Please reproduce word for word the lines from the one containing "What do you see at coordinates (812, 188)" to the end of the lines.

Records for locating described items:
·····
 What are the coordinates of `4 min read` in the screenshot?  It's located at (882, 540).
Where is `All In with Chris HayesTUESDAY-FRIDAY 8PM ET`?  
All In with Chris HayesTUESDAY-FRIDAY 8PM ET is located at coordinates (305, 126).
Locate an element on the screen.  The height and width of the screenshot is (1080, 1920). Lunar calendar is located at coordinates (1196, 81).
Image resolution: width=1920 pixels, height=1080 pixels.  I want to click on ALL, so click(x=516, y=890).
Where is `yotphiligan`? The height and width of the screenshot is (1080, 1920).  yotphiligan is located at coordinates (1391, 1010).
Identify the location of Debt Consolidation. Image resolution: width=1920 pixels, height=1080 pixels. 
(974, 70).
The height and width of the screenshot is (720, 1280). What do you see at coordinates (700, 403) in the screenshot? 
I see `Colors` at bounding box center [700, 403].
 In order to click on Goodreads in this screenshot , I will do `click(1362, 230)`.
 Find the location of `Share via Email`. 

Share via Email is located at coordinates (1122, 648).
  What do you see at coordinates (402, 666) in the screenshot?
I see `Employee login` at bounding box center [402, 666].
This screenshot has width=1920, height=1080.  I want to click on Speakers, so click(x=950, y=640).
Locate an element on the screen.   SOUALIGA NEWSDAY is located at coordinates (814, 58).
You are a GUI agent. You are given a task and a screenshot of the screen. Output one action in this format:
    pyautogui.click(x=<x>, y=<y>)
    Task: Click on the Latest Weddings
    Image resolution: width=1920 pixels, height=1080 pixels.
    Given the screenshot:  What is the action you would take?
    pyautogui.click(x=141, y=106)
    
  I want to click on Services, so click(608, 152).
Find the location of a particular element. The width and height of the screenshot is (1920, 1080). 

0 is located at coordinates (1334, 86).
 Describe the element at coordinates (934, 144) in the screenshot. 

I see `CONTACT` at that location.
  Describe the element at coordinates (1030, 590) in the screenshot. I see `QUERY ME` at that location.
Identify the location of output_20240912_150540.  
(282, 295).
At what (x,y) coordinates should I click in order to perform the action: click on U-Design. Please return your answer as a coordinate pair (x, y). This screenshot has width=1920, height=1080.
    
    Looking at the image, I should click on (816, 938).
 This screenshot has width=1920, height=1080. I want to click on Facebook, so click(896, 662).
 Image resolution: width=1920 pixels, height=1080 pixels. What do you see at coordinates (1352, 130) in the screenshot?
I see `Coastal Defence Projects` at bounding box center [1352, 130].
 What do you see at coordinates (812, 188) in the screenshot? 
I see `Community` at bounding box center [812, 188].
·····
**PROBLEM SOLUTION:**
 What do you see at coordinates (812, 188) in the screenshot? 
I see `Community` at bounding box center [812, 188].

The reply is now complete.